The company paused construction at the plant in April, citing higher costs and lower rare earth prices for reducing the viability of refining ore from the North T pit at Nechalacho. The company last December said it would slow down construction of the plant after costs doubled.
Vital said delaying construction of the plant’s hydrometallurgical leaching, purification and rare earth precipitation circuits would save it almost $16 million. But it said it would still finish the calcine circuit by this year’s third quarter to produce an intermediate rare earth oxide product.
Amid the review, Vital sought alternative funding for the plant, as well as potentially repurposing the facility to accept alternative feedstock. However, the company wasn’t able to conclude any agreements.
It also spoke with its Norweigan offtake customer REEtec about amending an agreement to reflect changes in economic conditions. Those negotiations weren’t successful and Vital gave notice to REEtec on Thursday that it would terminate the agreement, effective on Dec. 26.
Vital said REEtec disagrees with the company’s assessment of the situation, doesn’t consider the termination to be valid and may seek arbitration.
The bankruptcy comes just over three weeks after Vital announced it had secured a A$2 million short-term loan agreement with a syndicate of lenders to fund the continued development of Tardiff.
The loan deal, made with Malekula Projects, INVL Group and Treasury Services Group was intended to be a bridge while Vital assesses funding options and as it advances technical studies at Tardiff, Crookes said in a news release.

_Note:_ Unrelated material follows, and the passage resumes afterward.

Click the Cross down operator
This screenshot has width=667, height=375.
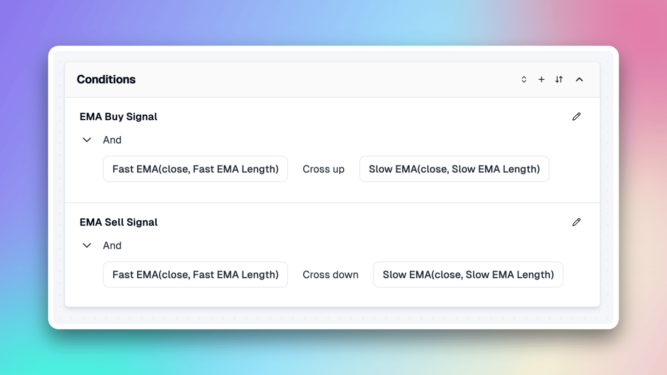(x=330, y=274)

He added that a scoping study for Tardiff is expected to be completed early next year.
The company has experienced a difficult set of months. Chief operations officer Eben Visser resigned in July following chief financial officer Damon Colbert and CEO John Dorward in April. Vital is continuing an international search for a CEO, it said in July.
Vital holds the rights to the near-surface Tardiff zone at Nechalacho, located 110 km southeast of Yellowknife. Cheetah began mining at the site, which is permitted for demonstration-scale production, in June 2021. Avalon Advanced Materials (TSX: AVL) holds the rights to mineralization below 150 metres at the project.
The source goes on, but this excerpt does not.